Women’s Center aims to galvanize participation in Women’s March


(Katie Pach/The Daily Northwestern) Buttons are available from the Women’s Center and various points on campus to express solidarity with the Women’s March on Chicago. The Women’s Center is encouraging support for the march.

Matthew Choi, Campus Editor

The Women’s Center launched Tuesday an effort to encourage the Northwestern community to support the Women’s March on Chicago, protesting President-elect Donald Trump’s inauguration later this week.

The center began its campaign by distributing free buttons displaying the phrase “Wildcats for Women’s Rights” across campus. In addition to the buttons, which are available from the Women’s Center, Hobart House, Norris University Center and Technological Institute, students and staff will also meet at the Davis CTA stop Saturday to travel to the march.

The Women’s Center wanted to mobilize people to attend the march on Chicago after seeing several students expressing interest in going to the event, interim director Alecia Wartowski said. The Women’s Center had already reached out to Evanston organizers who are planning on transporting more than 200 city residents to the Women’s March on Washington, hoping to find ways for Northwestern students to also attend, Wartowski said. Realizing travel to the District could be prohibitive in terms of time and money, Wartowski said they began looking for other ways for people to get engaged locally.

“(Buttons) will help you identify sort of your community that are down there, but also these buttons will be signs of solidarity and opportunities for people to identify each other,” she said.

Emma Sarappo, a student worker at the Women’s Center, said she jumped on the idea to publicize the Women’s March around campus. Wartowski pitched the idea of making free buttons, and Sarappo designed them along with posters — distributing both around campus — and social media promotions.

Sarappo, who has worked at the Women’s Center since Fall Quarter of her freshman year, said the initiative brought the most foot traffic she had ever seen into the center.

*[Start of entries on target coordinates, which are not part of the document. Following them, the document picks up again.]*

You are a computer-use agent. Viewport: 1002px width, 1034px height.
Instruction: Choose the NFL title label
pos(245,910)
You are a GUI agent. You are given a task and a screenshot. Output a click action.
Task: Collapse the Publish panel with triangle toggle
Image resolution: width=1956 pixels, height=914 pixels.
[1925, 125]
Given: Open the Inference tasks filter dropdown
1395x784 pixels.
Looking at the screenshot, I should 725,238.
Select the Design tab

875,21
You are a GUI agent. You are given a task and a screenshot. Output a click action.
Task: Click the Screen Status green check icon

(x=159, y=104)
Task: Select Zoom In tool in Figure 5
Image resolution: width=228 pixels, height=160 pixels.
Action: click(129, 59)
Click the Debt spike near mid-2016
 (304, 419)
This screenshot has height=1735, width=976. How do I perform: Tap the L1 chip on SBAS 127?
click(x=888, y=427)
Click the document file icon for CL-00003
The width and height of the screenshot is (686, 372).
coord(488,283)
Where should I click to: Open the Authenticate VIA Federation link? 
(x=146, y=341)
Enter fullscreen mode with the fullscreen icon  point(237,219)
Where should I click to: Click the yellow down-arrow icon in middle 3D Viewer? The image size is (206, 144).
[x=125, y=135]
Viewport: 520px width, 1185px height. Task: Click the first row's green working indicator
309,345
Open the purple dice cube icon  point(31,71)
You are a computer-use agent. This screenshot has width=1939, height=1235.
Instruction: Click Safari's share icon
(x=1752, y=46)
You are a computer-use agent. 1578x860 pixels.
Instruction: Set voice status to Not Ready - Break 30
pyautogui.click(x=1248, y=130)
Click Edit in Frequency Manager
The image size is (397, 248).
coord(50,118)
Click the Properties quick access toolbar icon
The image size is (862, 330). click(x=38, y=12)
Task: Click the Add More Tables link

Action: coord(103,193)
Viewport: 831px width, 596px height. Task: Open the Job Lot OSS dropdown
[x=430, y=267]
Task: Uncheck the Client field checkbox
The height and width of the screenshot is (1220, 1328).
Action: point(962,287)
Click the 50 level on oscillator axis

“I’m also excited to do local engagement, really connect with more local organizations, including organizations on campus and people who care about women’s rights on campus,” the Medill sophomore said. “I’m really excited to get out there and be part of such a vocal and large demonstration, to send a message that women’s rights are human rights.“

Communication junior Jamie Joeyen-Waldorf, who plans to attend the march in Chicago, said she was eager to see Northwestern take such an active role in encouraging dialogue and action on women’s issues.

“It’s a great sentiment behind the whole thing given the current political climate and future decisions against women,” Joeyen-Waldorf said. “It’s a way for women to come together to show their support not just for the stereotypical white feminist thought but also for intersectional feminism.”

Wartowski also emphasized the importance of engaging in intersectional activism, particularly in light of national conversations on identity. In the past few years, dialogue has shifted to highlight the various manifestations of sexism, she said.

The march will be an opportunity to celebrate all aspects of people’s identities, Wartowski said, and she hopes participants will use the march to engage with these issues more vigorously.

“There’s a buzz and people are already entering our space and grabbing them and getting excited about it — means that they are thirsty,” she said “It’s not just about women. It’s not just about people of color. It’s about the intersection of all of our different social identities with the idea that our country works best when all of us have the opportunity to thrive together.”